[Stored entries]
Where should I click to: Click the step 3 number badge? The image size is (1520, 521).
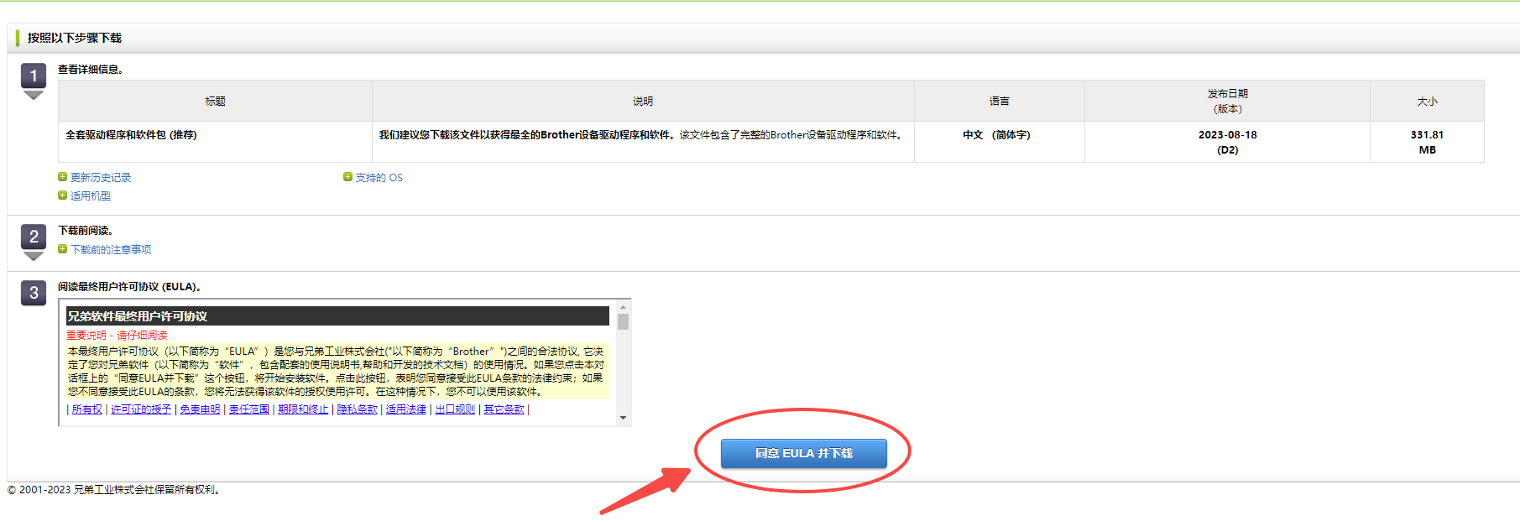(x=34, y=293)
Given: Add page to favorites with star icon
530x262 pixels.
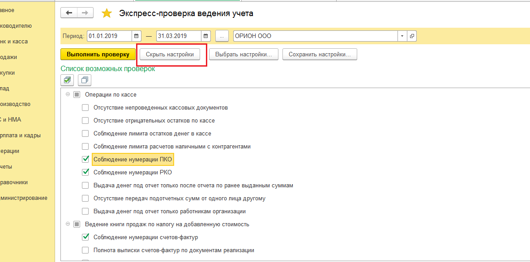Looking at the screenshot, I should 107,13.

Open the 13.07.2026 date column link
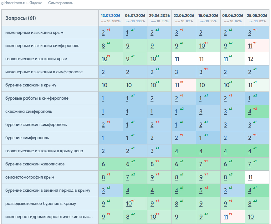tap(110, 16)
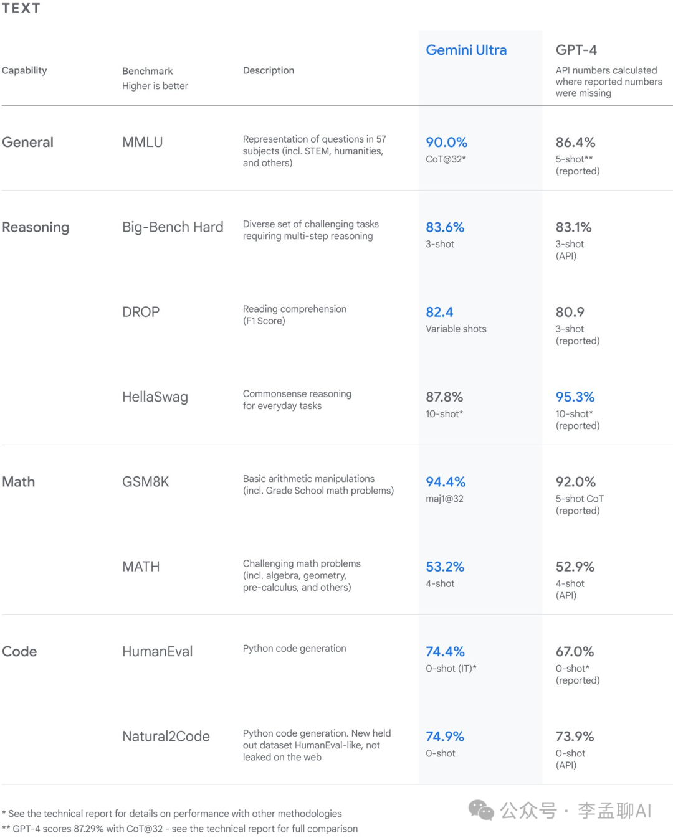Click the DROP benchmark name

coord(141,312)
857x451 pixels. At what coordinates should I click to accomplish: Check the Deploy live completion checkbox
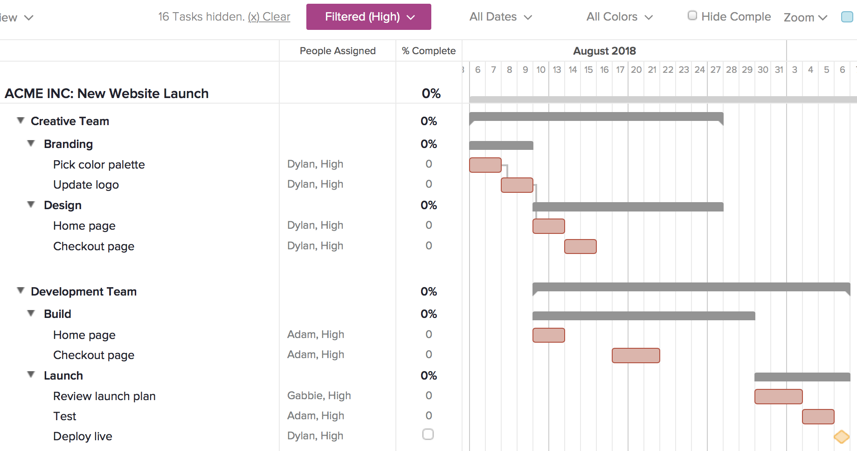point(427,434)
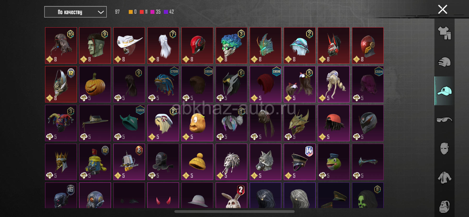This screenshot has height=217, width=469.
Task: Open the jacket category icon
Action: pyautogui.click(x=444, y=178)
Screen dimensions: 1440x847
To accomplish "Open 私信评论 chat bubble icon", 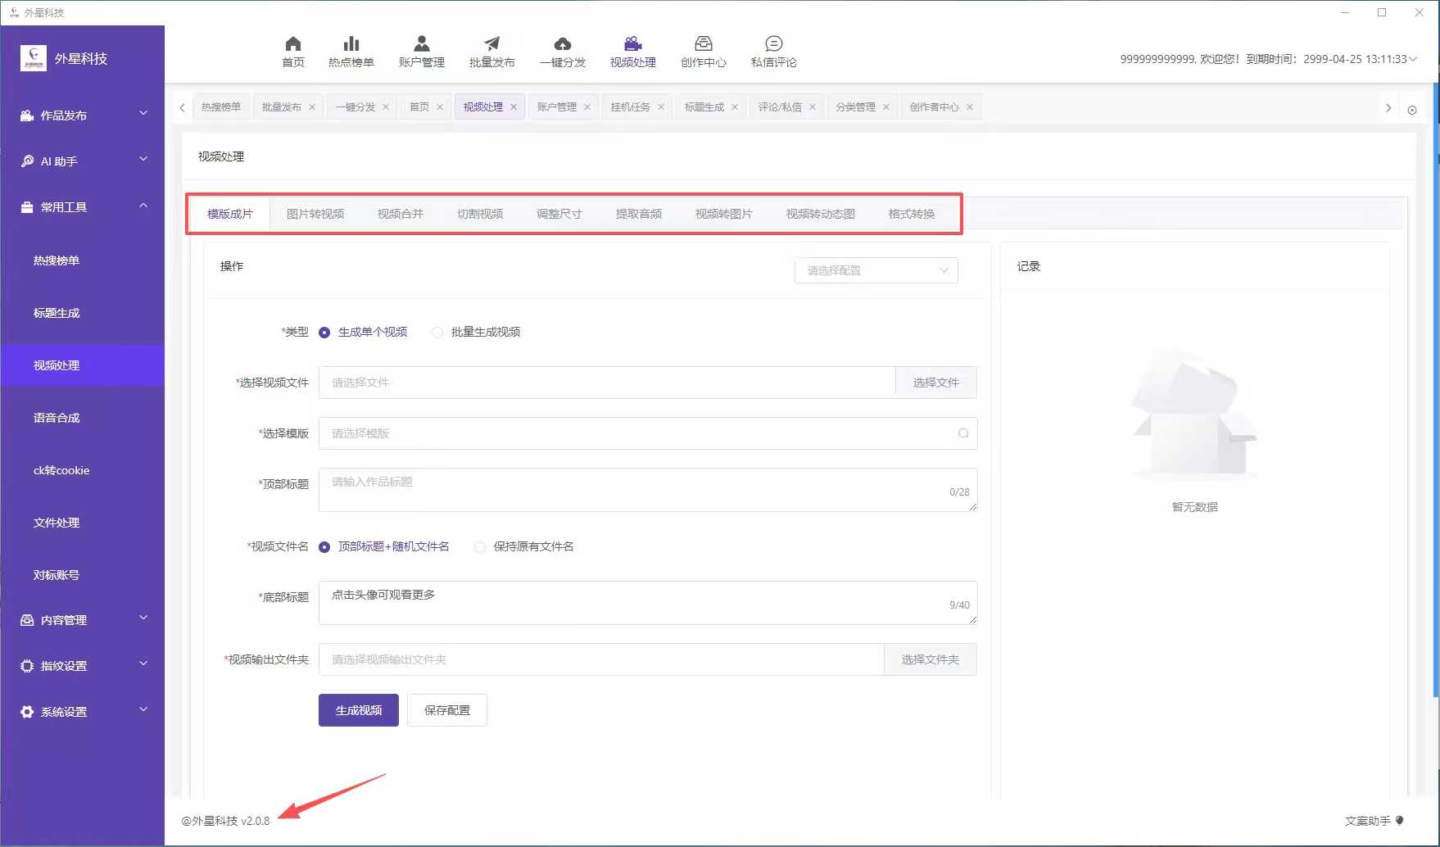I will pyautogui.click(x=773, y=44).
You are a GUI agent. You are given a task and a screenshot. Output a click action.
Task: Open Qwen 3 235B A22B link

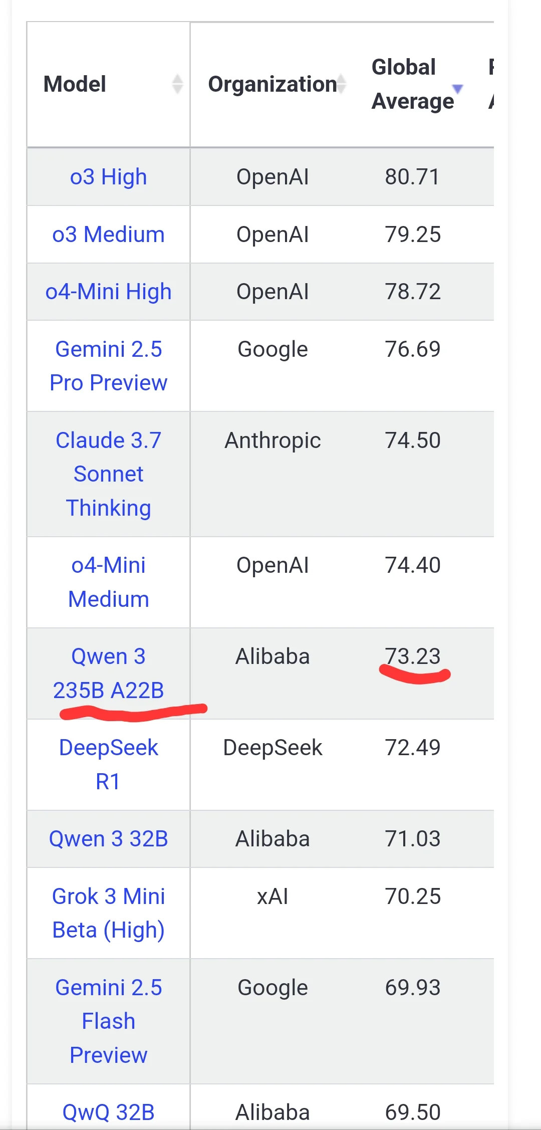point(108,673)

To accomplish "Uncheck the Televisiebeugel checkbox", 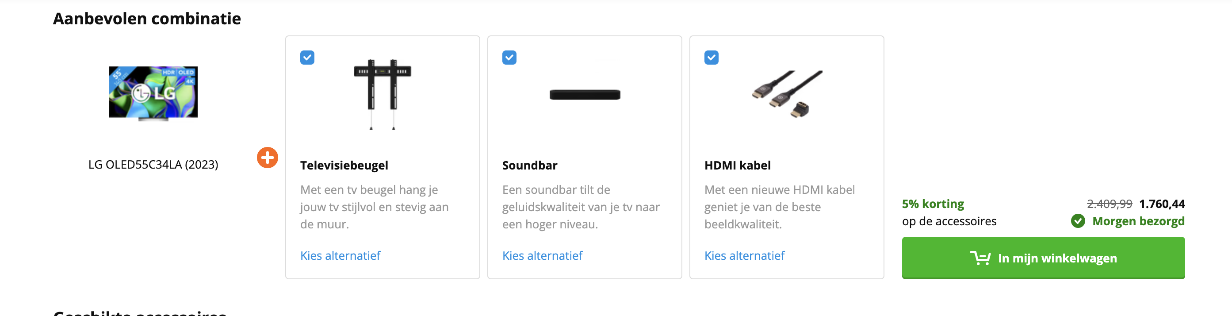I will tap(308, 57).
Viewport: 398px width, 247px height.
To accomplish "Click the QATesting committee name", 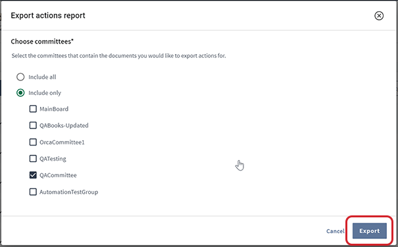I will pos(53,159).
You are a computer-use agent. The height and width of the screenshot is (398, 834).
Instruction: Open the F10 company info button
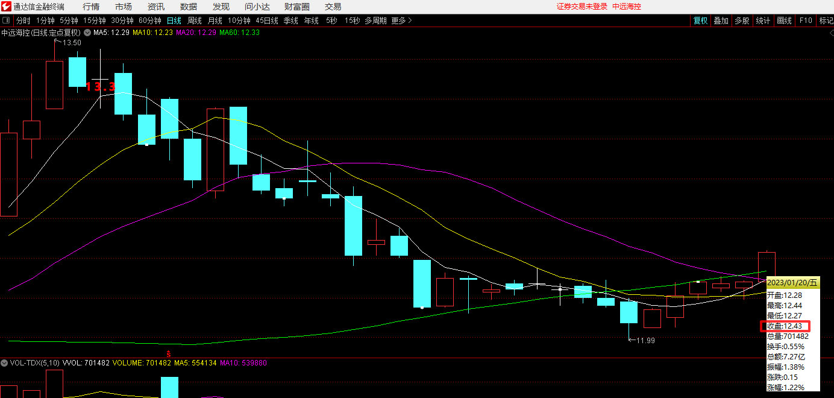point(806,21)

What the task requires: Find and copy every line in the entries above where the string "agent" occurs.

Result for this task:
You are a GUI agent. You are given a task and a screenshot. Output a click action.
You are a computer-use agent. The height and width of the screenshot is (398, 834).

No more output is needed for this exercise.